Le cadre budgétaire : la LOLF avait marqué une volonté de le réformer et, à travers lui, l’action publique. Manifestement le compte n’y est pas, il faut un profond changement. Nous travaillons à en proposer les axes.
L’évaluation des politiques publiques, qui se développe mais a encore trop peu d’effets sur l’action.
Les évolutions du travail à l’intérieur même des services publics font l’objet de réflexions du Cercle : sur le télétravail, nous avions publié en mai 2021 une note « télétravail et services publics : quatre défis à relever d’urgence ») qui demeure largement d’actualité. Nous publierons, sans doute assez prochainement, sur l’attractivité et sur les seniors.
Quels grands domaines de l’action publique intéressent le Cercle ?

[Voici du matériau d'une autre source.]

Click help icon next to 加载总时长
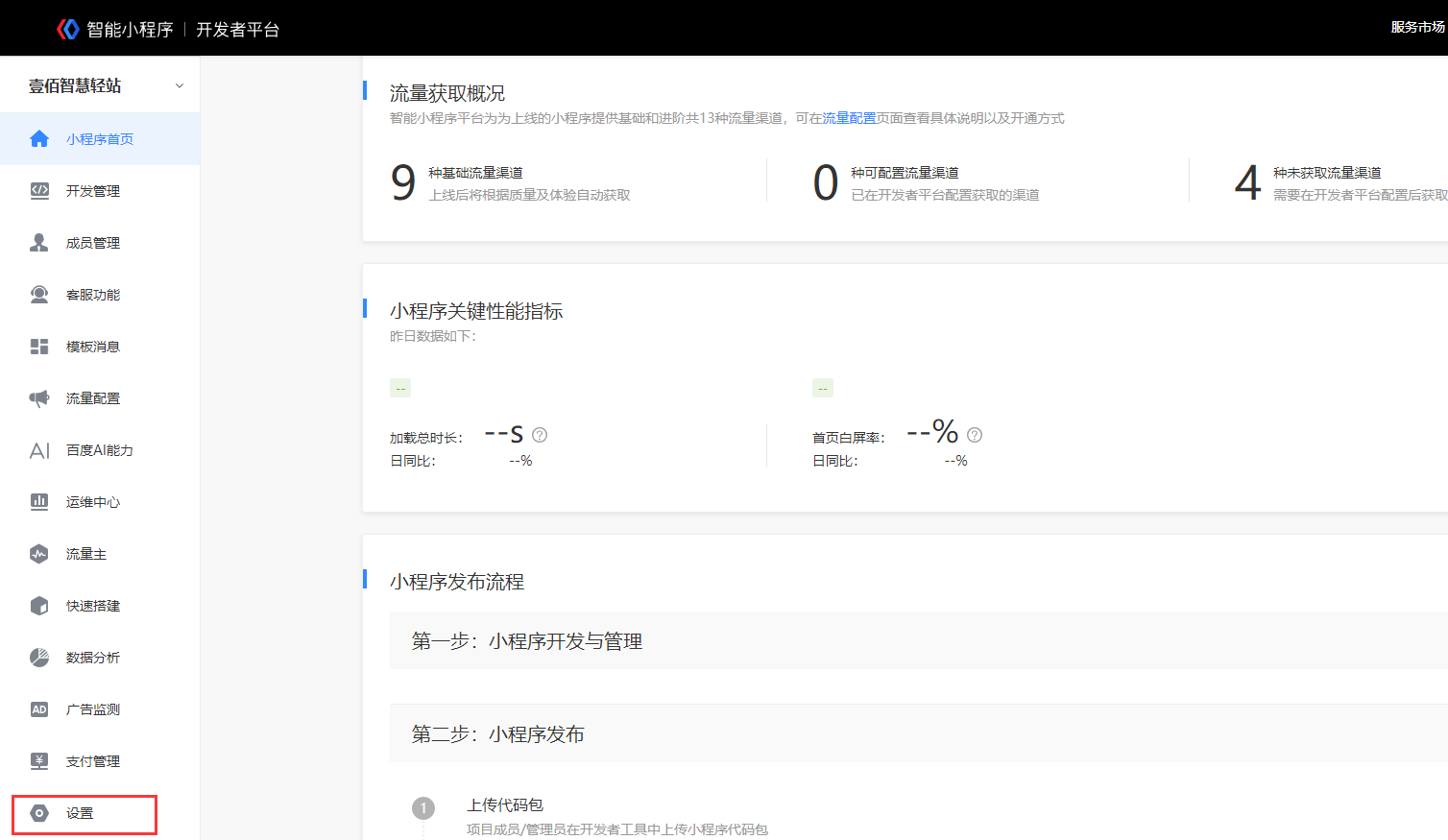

Si l’on raisonne par grand champ de l’action publique, le Cercle cherche à travailler, méthodiquement, sur les domaines où l’Etat est particulièrement attendu par les Français -ainsi en 2022 deux publications sur la sécurité du quotidien, une générale et une sur le rôle majeur des acteurs locaux ; en matière d’éducation une note sur le numérique éducatif en novembre dernier.
Et dans le domaine sanitaire et social ?
Ce domaine est évidemment essentiel et les difficultés qui s’y manifestent ne sont pas seulement l’insuffisance des moyens mais aussi des problèmes de réforme de l’Etat.
Des problèmes de gouvernance : nous avons alerté sur celle du secteur des EHPAD dès le début de 2020, au tout début de la crise du COVID et alors que la situation dans ces établissements passait encore sous les radars. Nous avons présenté une analyse complète dans une note de mai 2021« Grand âge, EHPAD : sortir de l’inacceptable ». Il faut le redire : créer une « 5ème branche » ne suffit pas. Tant qu’il n’y aura pas une organisation, une gouvernance, de ce secteur, on restera dans l’inacceptable.
Problème de gouvernance aussi, même s’il est différent, dans le secteur sanitaire, y compris dans l’organisation du ministère de la santé et entre ce ministère et la CNAM.
Dans le secteur social, les modalités de la décentralisation, les changements successifs dans l’organisation des services déconcentrés de l’Etat, les réductions d’effectifs, ont conduit à une quasi-absence de services de l’Etat sans que soit organisé un relai sous l’égide de l’un des niveaux de collectivités territoriales et alors même que s’aggravent certains problèmes sociaux. Nous allons intensifier nos travaux sur l’organisation, la lisibilité et la qualité de la décision locale.